(DATA PROVIDED begins)
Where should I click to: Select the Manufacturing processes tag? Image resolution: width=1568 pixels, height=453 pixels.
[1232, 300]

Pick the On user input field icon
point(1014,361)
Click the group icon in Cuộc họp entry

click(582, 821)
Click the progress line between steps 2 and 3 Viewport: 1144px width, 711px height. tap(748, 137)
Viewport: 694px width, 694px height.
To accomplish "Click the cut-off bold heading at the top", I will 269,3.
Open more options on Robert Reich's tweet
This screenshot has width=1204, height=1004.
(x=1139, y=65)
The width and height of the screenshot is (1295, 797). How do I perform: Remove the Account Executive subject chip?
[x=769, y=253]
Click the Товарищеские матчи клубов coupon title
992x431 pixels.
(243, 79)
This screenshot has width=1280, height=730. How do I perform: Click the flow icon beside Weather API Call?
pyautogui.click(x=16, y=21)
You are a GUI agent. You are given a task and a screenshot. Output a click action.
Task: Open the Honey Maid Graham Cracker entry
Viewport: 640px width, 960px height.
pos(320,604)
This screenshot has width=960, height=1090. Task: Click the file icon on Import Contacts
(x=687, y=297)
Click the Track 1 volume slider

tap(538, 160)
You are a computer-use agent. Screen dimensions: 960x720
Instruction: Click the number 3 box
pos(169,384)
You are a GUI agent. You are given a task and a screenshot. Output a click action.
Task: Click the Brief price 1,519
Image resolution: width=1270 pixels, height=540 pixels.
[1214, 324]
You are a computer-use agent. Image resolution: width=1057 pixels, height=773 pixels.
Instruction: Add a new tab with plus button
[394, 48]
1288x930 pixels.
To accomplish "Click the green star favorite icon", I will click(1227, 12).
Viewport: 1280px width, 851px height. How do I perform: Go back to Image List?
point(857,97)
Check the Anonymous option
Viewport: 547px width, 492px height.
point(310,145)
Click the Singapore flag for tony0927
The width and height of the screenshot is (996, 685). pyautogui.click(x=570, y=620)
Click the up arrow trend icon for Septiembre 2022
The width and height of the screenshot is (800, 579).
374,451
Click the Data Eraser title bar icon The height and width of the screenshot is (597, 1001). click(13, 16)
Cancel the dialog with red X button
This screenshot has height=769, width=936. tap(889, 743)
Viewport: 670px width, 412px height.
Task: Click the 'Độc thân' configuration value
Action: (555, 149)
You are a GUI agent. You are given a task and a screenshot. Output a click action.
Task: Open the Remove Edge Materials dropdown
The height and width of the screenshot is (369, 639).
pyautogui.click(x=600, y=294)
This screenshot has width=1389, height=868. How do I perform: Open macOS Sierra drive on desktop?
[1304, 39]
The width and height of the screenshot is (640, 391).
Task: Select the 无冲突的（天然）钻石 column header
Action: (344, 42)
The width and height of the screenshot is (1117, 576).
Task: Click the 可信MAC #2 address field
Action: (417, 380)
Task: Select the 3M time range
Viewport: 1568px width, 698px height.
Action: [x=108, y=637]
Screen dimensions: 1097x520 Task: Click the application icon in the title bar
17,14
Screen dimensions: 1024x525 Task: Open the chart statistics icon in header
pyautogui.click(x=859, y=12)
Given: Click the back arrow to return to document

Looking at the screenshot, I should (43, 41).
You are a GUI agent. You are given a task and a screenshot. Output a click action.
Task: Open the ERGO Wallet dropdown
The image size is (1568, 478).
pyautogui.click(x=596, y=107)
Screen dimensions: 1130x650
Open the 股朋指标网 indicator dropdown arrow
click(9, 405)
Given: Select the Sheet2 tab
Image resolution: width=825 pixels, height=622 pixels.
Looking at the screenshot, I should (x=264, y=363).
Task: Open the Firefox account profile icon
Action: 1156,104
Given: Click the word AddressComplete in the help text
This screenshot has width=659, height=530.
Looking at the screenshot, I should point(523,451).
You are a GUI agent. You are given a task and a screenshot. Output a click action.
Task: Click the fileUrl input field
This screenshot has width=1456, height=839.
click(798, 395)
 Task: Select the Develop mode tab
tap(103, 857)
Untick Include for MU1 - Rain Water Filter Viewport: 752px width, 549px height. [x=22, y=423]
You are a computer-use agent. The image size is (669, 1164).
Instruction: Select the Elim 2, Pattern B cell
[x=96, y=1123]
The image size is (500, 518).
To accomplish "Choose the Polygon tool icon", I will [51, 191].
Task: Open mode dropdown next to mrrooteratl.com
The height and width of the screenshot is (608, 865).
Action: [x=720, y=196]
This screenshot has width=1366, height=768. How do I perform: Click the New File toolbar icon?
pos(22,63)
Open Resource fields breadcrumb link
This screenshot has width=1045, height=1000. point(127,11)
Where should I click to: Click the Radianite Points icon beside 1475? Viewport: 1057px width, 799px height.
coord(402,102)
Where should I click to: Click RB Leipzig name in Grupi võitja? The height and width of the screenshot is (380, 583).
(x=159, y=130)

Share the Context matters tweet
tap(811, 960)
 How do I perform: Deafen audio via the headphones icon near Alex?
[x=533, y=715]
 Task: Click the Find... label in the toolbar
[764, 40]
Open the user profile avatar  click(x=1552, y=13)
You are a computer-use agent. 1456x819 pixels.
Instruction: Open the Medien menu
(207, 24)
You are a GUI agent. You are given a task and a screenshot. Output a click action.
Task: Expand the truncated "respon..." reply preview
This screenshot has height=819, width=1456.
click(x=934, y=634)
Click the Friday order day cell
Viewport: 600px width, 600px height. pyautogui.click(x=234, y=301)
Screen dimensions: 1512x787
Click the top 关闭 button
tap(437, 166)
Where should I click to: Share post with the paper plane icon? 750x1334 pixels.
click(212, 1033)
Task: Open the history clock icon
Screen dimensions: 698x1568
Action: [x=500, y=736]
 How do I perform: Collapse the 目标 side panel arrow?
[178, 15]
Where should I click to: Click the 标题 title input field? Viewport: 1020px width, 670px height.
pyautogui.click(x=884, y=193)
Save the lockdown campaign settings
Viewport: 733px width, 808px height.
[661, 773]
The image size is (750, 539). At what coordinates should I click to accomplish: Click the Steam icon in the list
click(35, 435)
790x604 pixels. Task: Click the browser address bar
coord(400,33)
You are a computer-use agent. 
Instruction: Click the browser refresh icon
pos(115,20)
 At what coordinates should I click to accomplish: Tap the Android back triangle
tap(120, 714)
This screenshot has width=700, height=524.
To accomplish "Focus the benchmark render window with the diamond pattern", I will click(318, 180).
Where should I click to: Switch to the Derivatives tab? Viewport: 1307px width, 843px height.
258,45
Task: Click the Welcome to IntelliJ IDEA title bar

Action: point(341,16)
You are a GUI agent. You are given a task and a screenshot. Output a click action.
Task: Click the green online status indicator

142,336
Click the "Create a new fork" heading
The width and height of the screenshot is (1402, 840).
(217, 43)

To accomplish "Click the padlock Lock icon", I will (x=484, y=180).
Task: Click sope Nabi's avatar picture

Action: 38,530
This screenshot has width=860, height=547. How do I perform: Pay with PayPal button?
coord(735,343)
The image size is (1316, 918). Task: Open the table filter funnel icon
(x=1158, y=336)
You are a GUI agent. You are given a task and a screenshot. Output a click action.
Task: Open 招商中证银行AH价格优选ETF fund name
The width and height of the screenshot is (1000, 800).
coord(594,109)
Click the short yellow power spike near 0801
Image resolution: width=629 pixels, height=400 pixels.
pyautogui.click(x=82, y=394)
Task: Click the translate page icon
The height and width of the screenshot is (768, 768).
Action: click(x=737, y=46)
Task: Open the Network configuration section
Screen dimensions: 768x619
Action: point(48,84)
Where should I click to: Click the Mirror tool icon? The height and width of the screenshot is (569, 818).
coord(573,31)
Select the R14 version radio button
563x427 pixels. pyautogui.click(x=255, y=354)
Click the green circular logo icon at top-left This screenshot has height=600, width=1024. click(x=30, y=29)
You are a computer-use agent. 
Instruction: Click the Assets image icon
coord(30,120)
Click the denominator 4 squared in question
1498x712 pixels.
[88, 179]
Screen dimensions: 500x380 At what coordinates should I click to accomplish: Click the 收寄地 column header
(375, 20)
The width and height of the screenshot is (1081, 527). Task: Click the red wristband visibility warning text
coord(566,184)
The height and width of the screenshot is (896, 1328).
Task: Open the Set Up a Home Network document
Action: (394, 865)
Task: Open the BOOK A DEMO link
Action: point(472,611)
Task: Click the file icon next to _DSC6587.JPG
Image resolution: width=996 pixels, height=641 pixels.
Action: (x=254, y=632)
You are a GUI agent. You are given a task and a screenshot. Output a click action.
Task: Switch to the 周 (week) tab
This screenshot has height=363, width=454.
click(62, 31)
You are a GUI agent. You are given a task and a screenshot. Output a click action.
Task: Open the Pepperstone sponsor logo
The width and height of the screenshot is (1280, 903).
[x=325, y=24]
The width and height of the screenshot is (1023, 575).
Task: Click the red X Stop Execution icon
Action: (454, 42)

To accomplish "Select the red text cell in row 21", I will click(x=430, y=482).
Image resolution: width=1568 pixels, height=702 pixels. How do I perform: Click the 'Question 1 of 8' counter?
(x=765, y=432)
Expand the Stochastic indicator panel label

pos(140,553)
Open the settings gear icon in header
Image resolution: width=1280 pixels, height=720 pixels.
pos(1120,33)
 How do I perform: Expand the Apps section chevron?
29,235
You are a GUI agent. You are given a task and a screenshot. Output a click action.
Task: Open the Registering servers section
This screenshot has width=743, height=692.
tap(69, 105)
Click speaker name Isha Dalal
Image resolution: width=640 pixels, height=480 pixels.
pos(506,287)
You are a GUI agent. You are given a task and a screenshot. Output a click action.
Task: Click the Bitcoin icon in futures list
(DATA PROVIDED ends)
__TASK GOAL__
Search the records for the word "next" and return every line that holds it.

__EXERCISE OUTPUT__
Task: Open mode dropdown next to mrrooteratl.com
Task: Click the file icon next to _DSC6587.JPG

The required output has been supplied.